- [TASK ITEM]
Your reply should be the following data, copied exactly.

- [THE RECORDS]
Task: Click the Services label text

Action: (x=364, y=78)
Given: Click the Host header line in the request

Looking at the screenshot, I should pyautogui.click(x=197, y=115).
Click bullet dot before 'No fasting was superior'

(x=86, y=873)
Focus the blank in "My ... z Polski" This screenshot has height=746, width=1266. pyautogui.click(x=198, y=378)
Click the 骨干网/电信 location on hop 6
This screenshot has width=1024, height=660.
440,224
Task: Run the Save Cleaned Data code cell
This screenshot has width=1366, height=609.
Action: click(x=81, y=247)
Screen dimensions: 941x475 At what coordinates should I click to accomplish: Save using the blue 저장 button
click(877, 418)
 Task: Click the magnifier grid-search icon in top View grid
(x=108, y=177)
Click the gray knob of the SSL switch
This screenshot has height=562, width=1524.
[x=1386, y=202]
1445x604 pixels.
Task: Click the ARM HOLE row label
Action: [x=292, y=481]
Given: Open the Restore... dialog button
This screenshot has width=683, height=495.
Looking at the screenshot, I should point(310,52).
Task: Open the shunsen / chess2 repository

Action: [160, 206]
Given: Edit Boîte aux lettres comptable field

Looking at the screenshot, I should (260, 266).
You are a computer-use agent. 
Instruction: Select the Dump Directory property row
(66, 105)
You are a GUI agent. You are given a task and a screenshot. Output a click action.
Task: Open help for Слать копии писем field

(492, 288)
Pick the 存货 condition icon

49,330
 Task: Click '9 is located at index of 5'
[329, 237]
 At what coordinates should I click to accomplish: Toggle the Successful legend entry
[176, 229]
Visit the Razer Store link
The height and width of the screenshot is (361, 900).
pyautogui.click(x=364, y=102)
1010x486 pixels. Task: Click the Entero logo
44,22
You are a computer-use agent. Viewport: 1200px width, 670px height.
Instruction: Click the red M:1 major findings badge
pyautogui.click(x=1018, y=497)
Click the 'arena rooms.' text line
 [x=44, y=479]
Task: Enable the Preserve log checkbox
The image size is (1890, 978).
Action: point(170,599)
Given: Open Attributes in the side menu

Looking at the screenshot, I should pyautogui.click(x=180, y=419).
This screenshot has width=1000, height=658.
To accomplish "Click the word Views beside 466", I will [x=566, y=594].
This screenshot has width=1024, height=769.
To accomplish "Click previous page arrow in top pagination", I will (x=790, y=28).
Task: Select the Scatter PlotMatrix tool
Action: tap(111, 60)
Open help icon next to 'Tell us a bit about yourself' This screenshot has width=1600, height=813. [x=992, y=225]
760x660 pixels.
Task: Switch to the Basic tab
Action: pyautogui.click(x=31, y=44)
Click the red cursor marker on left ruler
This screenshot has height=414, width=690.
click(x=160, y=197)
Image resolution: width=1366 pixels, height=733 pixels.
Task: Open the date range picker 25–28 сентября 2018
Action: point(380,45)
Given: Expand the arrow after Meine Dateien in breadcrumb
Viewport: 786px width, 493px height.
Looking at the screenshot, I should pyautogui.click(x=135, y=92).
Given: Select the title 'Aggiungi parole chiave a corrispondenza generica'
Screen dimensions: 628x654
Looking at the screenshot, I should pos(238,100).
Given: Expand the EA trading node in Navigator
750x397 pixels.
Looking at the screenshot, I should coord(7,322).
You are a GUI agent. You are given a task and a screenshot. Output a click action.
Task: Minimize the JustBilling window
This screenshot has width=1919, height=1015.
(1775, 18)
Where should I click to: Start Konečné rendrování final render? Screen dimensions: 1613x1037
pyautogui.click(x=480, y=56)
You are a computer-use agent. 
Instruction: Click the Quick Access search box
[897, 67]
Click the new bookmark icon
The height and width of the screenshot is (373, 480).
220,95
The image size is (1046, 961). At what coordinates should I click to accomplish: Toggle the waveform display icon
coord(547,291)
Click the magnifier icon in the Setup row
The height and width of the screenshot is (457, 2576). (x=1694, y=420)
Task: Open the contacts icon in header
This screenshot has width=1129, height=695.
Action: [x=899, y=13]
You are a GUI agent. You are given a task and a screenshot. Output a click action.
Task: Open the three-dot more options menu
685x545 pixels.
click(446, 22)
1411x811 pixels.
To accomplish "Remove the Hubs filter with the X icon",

- [SOLUTION TO THIS TASK]
Task: Click the Services label text

Action: (x=364, y=78)
Given: Click the Host header line in the request

Looking at the screenshot, I should pyautogui.click(x=197, y=115).
Click bullet dot before 'No fasting was superior'

(x=86, y=873)
Focus the blank in "My ... z Polski" This screenshot has height=746, width=1266. pyautogui.click(x=198, y=378)
Click the 骨干网/电信 location on hop 6
This screenshot has width=1024, height=660.
440,224
Task: Run the Save Cleaned Data code cell
This screenshot has width=1366, height=609.
Action: click(x=81, y=247)
Screen dimensions: 941x475 At what coordinates should I click to accomplish: Save using the blue 저장 button
click(877, 418)
 Task: Click the magnifier grid-search icon in top View grid
(x=108, y=177)
Click the gray knob of the SSL switch
This screenshot has height=562, width=1524.
[x=1386, y=202]
1445x604 pixels.
Task: Click the ARM HOLE row label
Action: [x=292, y=481]
Given: Open the Restore... dialog button
This screenshot has width=683, height=495.
Looking at the screenshot, I should point(310,52).
Task: Open the shunsen / chess2 repository

Action: [160, 206]
Given: Edit Boîte aux lettres comptable field

Looking at the screenshot, I should (260, 266).
You are a computer-use agent. 
Instruction: Select the Dump Directory property row
(66, 105)
You are a GUI agent. You are given a task and a screenshot. Output a click action.
Task: Open help for Слать копии писем field

(492, 288)
Pick the 存货 condition icon

49,330
 Task: Click '9 is located at index of 5'
[329, 237]
 At what coordinates should I click to accomplish: Toggle the Successful legend entry
[176, 229]
Visit the Razer Store link
The height and width of the screenshot is (361, 900).
pyautogui.click(x=364, y=102)
1010x486 pixels. Task: Click the Entero logo
44,22
You are a computer-use agent. Viewport: 1200px width, 670px height.
Instruction: Click the red M:1 major findings badge
pyautogui.click(x=1018, y=497)
Click the 'arena rooms.' text line
 [x=44, y=479]
Task: Enable the Preserve log checkbox
The image size is (1890, 978).
Action: point(170,599)
Given: Open Attributes in the side menu

Looking at the screenshot, I should pyautogui.click(x=180, y=419).
This screenshot has width=1000, height=658.
To accomplish "Click the word Views beside 466", I will [x=566, y=594].
This screenshot has width=1024, height=769.
To accomplish "Click previous page arrow in top pagination", I will (x=790, y=28).
Task: Select the Scatter PlotMatrix tool
Action: tap(111, 60)
Open help icon next to 'Tell us a bit about yourself' This screenshot has width=1600, height=813. [x=992, y=225]
760x660 pixels.
Task: Switch to the Basic tab
Action: pyautogui.click(x=31, y=44)
Click the red cursor marker on left ruler
This screenshot has height=414, width=690.
click(x=160, y=197)
Image resolution: width=1366 pixels, height=733 pixels.
Task: Open the date range picker 25–28 сентября 2018
Action: point(380,45)
Given: Expand the arrow after Meine Dateien in breadcrumb
Viewport: 786px width, 493px height.
Looking at the screenshot, I should pyautogui.click(x=135, y=92).
Given: Select the title 'Aggiungi parole chiave a corrispondenza generica'
Screen dimensions: 628x654
Looking at the screenshot, I should pos(238,100).
Given: Expand the EA trading node in Navigator
750x397 pixels.
Looking at the screenshot, I should coord(7,322).
You are a GUI agent. You are given a task and a screenshot. Output a click action.
Task: Minimize the JustBilling window
This screenshot has width=1919, height=1015.
(1775, 18)
Where should I click to: Start Konečné rendrování final render? Screen dimensions: 1613x1037
pyautogui.click(x=480, y=56)
You are a computer-use agent. 
Instruction: Click the Quick Access search box
[897, 67]
Click the new bookmark icon
The height and width of the screenshot is (373, 480).
220,95
The image size is (1046, 961). At what coordinates should I click to accomplish: Toggle the waveform display icon
coord(547,291)
Click the magnifier icon in the Setup row
The height and width of the screenshot is (457, 2576). (x=1694, y=420)
Task: Open the contacts icon in header
This screenshot has width=1129, height=695.
Action: [x=899, y=13]
You are a GUI agent. You are given a task and a screenshot. Output a click action.
Task: Open the three-dot more options menu
685x545 pixels.
click(446, 22)
1411x811 pixels.
To accomplish "Remove the Hubs filter with the X icon",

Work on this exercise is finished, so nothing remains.